**GOAL:**
Write the next part of the passage about Conshohocken Fire Company No. 2, picking up right after its final sentence.

Lets give a cheer for old No.2.
Faithful and steadfast honest and true.
When the siren it does blow.
All of our men are ready to go.
Cheer, Cheer for old No.2.
Whether they’re marching or handling the hose.
They will find us standing by.
To cheer them to Victory.

 

 

     A junior membership has existed within the company for a number of years.  This class of membership is open to young people between the ages of fourteen and eighteen.  It has proven to be an asset to our company to involve this young group.  They come to us with an interest in learning what it means and what it takes to be a firefighter.  They learn the tasks of firefighting with great enthusiasm no matter how difficult the lesson is.  The junior members get an insight in to what it takes to keep a fire company operational.  They hear the stories of the long time members and we watch their enthusiasm to be involved in something exciting, grow into an enthusiasm to support the company they have joined.  Many of the juniors have gone on to take positions of responsibility in the company as they reach eighteen and become regular members.

 

     Conshohocken No.2 has always had a strong group of contributing members.  Through the years they have supported the company by promoting and attending its events.  The company has always appreciated the moral and financial support of this group of members.  They have always been a reflection of the community’s support of the company.

 

      Like any organization of its type the fire company has been a reflection of those who have been part of it.  From the original group of men that met in that kitchen the company grew rapidly.  When the written charter arrived in April of 1903 the company showed a roster of sixty four members.  It appears to have been a diverse group of people including shopkeepers, businessmen and factory workers.  That diversity remains. We are bankers and policemen, students and retirees, housewives and construction workers, truck drivers, business executives, computer programmers and engineers.  Our current roster lists nearly three hundred members with approximately fifty active members and a staff of thirty three firefighters. 

 

      Even with its diversity we are a company of families.  The company records reveal family names appearing for several generations. The regular and active membership is full of husbands and wives, mothers and fathers with sons and daughters, brothers, cousins and in-laws.  The experience of the long time members continues to guide the enthusiasm of the young as parents, uncles, aunts, and older brothers passing on traditions and history to sons and daughters, nieces and nephews.  We are a diversity of families coming together, united in a common cause to grow an organization that is more than a building and pieces of equipment. It is made of parts of all those who have been here through the years and it is a part of them.

 

       The rich heritage of the Fire company, intertwined with the individuals who were the stewards of this great organization during their generation has spawned a lasting legacy. To this day, the present stewardship balances the Company’s heritage with the technology of the present, and an eye toward the future, ensuring that the Fire Company meets its obligation to protect the residents of Conshohocken. This is the combination; the equation of success that has enabled the Conshohocken Fire Company No. 2 to flourish and grow for 100 years and will continue growing for 100 more.

**DATA SHOWN:**
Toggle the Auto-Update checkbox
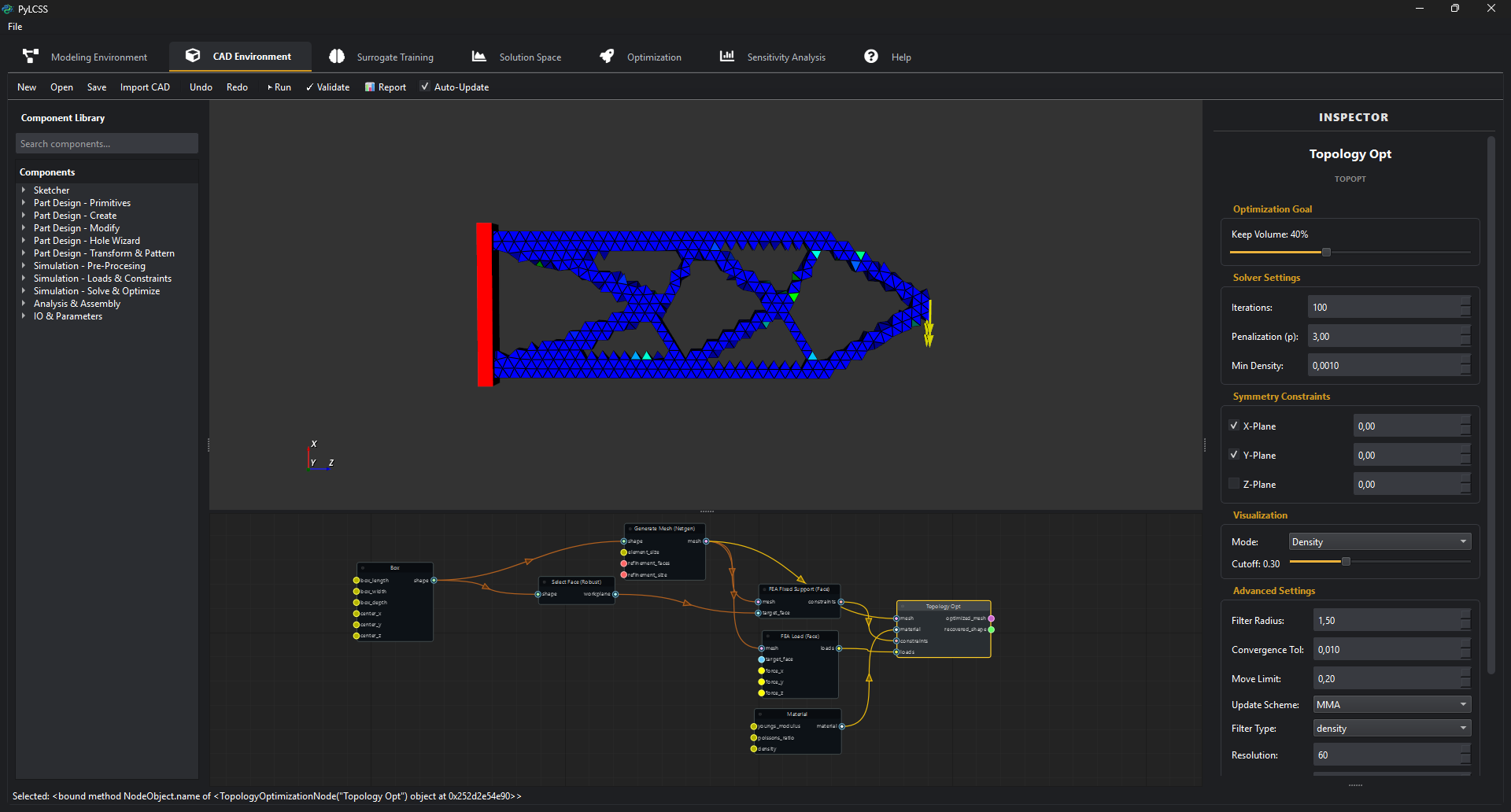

**TASK OUTPUT:**
Two’s  Trivia

  • Frank Noble, Irving Nuss, Francis Myers, Benjemin Kay, George Jones, Dilwyn Fleck and William Speaker were the seven men responsible for organizing the first meeting of the Company.
  • The first paid driver was hired in January of 1919.  Joseph Riker agreed to do the job for $22 per week if the Company purchased a bed and let him live at the firehouse.
  • In 1926 Franklin B. “Fritz” Thomas was appointed driver and Chief Engineer.  He was the son of one of the original members.  The hall completed in 1960 was named the Franklin B. Thomas Hall in his memory.
  • Carl Schultz was the first borough Fire Marshal.  He was appointed in January of 1966. Carl passed away at the age of 70, and was still an active member and pump engineer.
  • John Kijak Sr. was the Company’s first 2nd Lieutenant. He was appointed by President Norman Reiff in August of 1967.
  • William McAvoy is the Company’s oldest active firefighter.
  • Loretta Blundin, Diane Carbonneau, Marie Gunning, Elizabeth Pearson, and Elizabeth Phipps were the Company’s first female regular members.
  • Lynn Costello was the Company’s first female firefighter. She was also one of the first members state certified in vehicle rescue.
  • Seventy four members were either drafted or enlisted during the Second World War.  All of them returned home.
  • The company has never lost a member in the line of duty.
  • The bells used on the early apparatus were old locomotive bells acquired from the railroad.
  • The top of the Gamewell alarm board in the engine room is an old headboard from a bed.
  • In December of 1917 an official letter was sent to Mr. Nickalos Talone instructing him to stop delivering intoxicating drink to the firehouse.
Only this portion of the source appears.